From 2db021ab4fb7507e605737e9f627fb487cf44728 Mon Sep 17 00:00:00 2001
From: Seppo Ingalsuo <seppo.ingalsuo@linux.intel.com>
Date: Thu, 31 Oct 2024 16:52:07 +0200
Subject: [PATCH 1/2] Test: Cmocka: Add unit test for sofm_exp_fixed() function

There was no unit test for the function, so it is added. The
pass criteria is tuned for current implementation to just
pass in the three defined regions.
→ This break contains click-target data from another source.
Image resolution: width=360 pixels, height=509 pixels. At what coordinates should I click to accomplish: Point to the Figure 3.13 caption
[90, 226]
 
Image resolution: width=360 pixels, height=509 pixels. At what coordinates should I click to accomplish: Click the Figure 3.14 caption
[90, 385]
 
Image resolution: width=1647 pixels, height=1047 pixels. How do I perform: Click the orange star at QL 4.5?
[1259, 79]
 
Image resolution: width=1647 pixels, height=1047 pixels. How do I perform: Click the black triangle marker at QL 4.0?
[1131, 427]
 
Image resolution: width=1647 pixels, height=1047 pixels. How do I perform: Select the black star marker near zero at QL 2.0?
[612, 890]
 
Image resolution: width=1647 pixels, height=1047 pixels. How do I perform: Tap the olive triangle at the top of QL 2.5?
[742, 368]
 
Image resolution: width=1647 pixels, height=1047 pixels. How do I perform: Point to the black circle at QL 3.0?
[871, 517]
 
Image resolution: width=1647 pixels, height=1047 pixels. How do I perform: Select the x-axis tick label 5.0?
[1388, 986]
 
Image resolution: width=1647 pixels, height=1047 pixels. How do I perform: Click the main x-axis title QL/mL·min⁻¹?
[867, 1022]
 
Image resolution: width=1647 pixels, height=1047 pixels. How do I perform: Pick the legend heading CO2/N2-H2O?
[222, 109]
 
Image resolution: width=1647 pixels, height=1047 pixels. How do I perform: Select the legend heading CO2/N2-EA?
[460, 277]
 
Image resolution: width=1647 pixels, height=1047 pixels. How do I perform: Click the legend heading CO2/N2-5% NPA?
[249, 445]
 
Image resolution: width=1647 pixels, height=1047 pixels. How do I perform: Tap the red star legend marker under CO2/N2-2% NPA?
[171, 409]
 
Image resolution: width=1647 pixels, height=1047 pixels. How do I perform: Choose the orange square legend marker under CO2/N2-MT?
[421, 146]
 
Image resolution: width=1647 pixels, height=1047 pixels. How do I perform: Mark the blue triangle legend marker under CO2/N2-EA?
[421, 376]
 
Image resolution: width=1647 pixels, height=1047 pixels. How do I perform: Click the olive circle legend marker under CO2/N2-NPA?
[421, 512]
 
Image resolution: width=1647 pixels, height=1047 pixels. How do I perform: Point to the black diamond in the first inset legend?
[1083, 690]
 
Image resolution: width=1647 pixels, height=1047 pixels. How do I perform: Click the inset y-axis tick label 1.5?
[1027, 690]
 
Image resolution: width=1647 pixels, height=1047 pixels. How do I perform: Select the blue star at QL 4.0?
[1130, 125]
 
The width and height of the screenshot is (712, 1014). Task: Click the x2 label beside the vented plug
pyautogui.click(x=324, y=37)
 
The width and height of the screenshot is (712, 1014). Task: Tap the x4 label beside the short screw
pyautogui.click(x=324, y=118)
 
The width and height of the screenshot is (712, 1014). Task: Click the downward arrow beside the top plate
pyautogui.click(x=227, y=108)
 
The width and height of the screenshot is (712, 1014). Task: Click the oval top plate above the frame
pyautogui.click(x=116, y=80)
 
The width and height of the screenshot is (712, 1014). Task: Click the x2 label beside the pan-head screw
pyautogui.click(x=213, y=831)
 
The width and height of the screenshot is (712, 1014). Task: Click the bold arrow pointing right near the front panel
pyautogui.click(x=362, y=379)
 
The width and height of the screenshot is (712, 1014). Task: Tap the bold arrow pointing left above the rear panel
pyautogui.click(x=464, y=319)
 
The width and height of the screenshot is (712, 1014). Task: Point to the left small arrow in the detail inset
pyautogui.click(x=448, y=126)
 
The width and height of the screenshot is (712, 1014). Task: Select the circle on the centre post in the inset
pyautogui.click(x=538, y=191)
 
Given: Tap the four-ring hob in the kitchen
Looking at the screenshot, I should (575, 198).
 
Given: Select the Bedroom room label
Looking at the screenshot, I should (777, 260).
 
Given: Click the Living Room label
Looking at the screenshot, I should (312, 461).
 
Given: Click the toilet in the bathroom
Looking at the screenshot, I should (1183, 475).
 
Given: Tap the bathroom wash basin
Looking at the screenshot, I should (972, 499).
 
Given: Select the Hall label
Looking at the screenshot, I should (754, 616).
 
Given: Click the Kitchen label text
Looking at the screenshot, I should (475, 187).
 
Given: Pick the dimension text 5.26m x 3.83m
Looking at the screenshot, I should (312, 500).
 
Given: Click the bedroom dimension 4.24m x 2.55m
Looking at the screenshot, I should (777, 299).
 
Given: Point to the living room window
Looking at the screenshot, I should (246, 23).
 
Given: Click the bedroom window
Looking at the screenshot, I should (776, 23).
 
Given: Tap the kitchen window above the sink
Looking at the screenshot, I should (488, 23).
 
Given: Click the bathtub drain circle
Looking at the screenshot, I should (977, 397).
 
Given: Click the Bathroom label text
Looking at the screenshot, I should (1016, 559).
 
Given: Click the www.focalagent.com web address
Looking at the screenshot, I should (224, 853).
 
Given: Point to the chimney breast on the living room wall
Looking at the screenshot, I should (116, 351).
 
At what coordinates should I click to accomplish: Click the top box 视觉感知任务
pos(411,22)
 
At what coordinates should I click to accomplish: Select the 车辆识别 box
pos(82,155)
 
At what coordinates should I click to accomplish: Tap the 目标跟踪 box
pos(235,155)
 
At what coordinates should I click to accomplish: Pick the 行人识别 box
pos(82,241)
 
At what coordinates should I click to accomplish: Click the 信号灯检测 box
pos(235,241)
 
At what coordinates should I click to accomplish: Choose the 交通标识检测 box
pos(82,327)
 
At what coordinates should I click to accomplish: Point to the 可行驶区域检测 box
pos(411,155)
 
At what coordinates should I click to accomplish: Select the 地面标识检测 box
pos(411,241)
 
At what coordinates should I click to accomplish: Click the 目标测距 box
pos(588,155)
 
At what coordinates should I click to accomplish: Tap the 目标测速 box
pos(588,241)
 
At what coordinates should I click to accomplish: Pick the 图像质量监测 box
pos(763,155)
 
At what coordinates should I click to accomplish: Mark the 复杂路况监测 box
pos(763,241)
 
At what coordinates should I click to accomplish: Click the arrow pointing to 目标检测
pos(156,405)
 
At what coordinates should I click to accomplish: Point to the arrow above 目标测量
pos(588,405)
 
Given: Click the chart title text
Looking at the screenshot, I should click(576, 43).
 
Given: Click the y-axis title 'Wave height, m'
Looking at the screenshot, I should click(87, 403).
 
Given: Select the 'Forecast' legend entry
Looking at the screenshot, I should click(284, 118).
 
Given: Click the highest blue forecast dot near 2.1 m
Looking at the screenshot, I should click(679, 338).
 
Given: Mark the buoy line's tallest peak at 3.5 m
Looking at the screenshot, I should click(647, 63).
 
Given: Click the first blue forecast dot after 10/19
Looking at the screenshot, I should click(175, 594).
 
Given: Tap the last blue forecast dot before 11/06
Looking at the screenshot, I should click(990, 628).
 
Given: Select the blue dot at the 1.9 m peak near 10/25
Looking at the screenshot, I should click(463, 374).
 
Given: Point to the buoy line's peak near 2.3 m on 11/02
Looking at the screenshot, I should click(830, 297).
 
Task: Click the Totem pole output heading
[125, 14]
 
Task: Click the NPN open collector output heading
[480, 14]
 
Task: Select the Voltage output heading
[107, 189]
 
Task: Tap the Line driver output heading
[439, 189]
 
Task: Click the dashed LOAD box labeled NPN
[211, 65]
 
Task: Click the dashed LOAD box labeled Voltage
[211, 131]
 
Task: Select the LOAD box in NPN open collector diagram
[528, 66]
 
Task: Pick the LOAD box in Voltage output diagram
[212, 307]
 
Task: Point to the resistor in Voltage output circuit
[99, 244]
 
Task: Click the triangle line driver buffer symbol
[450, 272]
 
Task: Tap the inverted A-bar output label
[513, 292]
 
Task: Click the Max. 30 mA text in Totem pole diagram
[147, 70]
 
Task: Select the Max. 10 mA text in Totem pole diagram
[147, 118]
It is useful to verify
the next changes to optimize the function.

Signed-off-by: Seppo Ingalsuo <seppo.ingalsuo@linux.intel.com>
---
 test/cmocka/src/math/arithmetic/exponential.c | 114 +++++++++++++++++-
 1 file changed, 111 insertions(+), 3 deletions(-)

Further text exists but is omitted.